PAULO SÉRGIO PINHEIRO

A baderna da PM mineira clareia como holofote as gritantes condições salariais nas polícias militares e civis em todos os Estados.
Policiais jovens, com família, prole numerosa, obrigados a morar em favelas e habitações ilegais, mal formados, condenados a trabalhar como vigilantes particulares, no chamado "bico". No ano passado, a maioria dos soldados da PM paulista assassinados o foram nessas atividades de altíssimo risco.
Mais chocante é a disparidade entre esses salários de fome de soldados, cabos e sargentos e aqueles de oficiais, coronéis e delegados que ultrapassam os R$ 10 mil, chegando a haver centenas de aposentados com salários entre R$ 15 mil e R$ 30 mil. Enquanto nos EUA, no Canadá e na Europa Ocidental as diferenças entre os dois pólos das carreiras policiais ficam entre 5 e 6 vezes, aqui estão entre 15 e 25 vezes.
Menos do que em manifestações ou na organização sindical dos policiais, que é justa e que poderia canalizar reivindicações de forma ordenada, o maior problema está nos regulamentos internos caducos, dos tempos do Estado Novo, totalmente inadequados para funções de policiamento regular, como, aliás, já concluiu o secretário da Segurança Pública de São Paulo, que vai implantar um novo regulamento.
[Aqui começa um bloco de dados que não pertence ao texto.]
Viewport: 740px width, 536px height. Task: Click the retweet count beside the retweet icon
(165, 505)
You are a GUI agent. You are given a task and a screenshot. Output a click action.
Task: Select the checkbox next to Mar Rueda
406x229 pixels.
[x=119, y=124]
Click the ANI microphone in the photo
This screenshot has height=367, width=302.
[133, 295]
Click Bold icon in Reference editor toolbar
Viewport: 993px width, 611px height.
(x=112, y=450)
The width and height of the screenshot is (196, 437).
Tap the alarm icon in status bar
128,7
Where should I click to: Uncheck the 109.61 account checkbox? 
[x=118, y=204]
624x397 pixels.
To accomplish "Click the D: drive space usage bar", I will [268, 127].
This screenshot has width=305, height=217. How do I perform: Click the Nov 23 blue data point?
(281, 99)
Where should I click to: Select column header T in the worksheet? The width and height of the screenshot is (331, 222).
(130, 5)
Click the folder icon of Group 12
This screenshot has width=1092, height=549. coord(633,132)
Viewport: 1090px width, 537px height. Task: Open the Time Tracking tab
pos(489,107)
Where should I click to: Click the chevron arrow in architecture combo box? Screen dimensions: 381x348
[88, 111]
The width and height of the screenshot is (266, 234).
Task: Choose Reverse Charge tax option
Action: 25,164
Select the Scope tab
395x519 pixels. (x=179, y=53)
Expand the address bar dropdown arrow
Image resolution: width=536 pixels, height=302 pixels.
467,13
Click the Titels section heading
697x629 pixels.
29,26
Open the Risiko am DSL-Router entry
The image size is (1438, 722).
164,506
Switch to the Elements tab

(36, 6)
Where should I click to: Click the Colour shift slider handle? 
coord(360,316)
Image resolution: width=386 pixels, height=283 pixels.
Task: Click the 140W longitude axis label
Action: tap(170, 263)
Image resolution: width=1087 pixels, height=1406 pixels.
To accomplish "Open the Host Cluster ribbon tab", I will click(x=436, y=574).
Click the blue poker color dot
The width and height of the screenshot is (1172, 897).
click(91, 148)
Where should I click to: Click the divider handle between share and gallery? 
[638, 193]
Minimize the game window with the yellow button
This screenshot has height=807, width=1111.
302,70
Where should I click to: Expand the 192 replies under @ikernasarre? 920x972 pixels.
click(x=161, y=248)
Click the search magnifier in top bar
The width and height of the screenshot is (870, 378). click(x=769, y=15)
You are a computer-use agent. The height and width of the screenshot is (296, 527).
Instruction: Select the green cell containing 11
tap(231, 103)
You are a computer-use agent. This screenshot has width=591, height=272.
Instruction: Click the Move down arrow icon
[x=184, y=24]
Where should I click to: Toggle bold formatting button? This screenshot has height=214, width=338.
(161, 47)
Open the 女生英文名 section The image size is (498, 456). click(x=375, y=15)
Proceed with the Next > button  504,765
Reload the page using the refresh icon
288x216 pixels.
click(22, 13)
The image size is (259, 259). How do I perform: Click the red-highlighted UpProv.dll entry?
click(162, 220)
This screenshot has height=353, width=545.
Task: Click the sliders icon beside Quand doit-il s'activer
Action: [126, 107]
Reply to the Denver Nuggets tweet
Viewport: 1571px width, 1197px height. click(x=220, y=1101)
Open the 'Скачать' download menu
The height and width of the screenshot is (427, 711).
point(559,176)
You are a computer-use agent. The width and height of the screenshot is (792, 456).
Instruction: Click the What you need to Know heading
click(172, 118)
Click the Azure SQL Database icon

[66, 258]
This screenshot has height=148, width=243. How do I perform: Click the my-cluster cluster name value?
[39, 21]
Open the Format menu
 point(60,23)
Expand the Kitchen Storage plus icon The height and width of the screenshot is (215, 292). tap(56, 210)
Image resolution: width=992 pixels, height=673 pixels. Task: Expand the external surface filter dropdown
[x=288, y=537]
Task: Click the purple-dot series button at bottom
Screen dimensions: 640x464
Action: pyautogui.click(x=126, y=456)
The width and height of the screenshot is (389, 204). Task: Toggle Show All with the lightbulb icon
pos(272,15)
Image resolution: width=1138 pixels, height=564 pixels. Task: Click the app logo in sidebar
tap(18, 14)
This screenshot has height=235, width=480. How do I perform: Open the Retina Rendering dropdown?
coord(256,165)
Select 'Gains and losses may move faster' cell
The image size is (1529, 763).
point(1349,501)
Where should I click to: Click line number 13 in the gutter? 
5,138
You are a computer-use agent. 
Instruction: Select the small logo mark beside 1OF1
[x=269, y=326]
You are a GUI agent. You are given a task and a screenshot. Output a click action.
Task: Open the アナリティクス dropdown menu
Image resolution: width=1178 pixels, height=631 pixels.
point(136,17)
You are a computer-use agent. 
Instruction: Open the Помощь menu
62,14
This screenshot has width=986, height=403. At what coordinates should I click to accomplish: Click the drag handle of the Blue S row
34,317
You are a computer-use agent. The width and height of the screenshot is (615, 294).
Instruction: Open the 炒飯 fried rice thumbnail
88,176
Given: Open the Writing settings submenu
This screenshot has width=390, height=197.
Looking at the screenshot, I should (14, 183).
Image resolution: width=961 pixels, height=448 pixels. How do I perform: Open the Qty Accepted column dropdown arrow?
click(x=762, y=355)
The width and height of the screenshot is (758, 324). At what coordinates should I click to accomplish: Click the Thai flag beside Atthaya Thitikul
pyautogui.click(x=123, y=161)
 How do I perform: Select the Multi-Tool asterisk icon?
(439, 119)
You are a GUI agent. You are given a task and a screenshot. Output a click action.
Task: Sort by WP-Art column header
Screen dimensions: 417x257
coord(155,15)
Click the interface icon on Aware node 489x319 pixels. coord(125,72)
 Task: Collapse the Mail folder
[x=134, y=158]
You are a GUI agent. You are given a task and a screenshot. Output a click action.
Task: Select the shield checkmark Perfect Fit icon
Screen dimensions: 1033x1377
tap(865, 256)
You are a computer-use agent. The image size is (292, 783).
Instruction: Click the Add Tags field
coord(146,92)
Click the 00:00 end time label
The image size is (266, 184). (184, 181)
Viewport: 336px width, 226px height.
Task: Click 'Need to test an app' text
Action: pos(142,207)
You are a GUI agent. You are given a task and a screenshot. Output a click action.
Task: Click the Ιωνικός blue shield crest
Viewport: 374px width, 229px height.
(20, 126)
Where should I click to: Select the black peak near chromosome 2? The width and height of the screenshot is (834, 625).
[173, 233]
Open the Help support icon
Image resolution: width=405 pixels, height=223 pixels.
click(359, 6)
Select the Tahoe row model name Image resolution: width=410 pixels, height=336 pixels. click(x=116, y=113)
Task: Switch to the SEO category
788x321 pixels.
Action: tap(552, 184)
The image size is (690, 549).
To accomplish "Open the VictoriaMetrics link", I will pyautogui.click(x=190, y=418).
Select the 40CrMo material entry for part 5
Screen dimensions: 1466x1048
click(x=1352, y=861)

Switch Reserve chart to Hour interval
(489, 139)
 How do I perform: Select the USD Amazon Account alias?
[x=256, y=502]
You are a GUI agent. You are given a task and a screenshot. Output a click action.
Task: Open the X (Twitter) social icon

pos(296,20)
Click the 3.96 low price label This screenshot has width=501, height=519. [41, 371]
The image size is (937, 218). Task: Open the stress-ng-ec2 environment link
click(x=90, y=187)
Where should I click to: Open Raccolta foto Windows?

Não é por acaso que as polícias militares, tanto quanto as polícias civis, têm-se pautado pelo arbítrio e pela má qualidade dos serviços oferecidos à população. As polícias militares no Norte, no Nordeste e no Centro-Oeste muitas vezes comportam-se como forças de ocupação ou milícias auxiliares de jagunços, pagas pelo contribuinte.
As duas polícias, em todos os Estados, não cooperam entre si e se atropelam, às vezes aos tiros. Em São Paulo, por exemplo, a PM tem dois sistemas de comunicação, e a Polícia Civil, outro, sem que a central da PM e aquela da Polícia Civil conversem entre si. Apenas há pouco o gabinete do secretário da Segurança Pública, professor José Afonso da Silva, passou a ter acesso aos três sistemas.
Os policiais não dispõem em nenhum Estado de equipamento portátil individual para comunicação nem de coletes leves à prova de bala.
Não há coordenação de operações conjuntas por área, e, em todos os níveis de operação, a duplicidade de comando se repete. Falta controle de desempenho e de produtividade, a capacidade de recursos humanos e equipamentos existente é subutilizada, a avaliação do rendimento dos funcionários é precária, não tendo as promoções na carreira nada a ver com o desempenho efetivo dos policiais.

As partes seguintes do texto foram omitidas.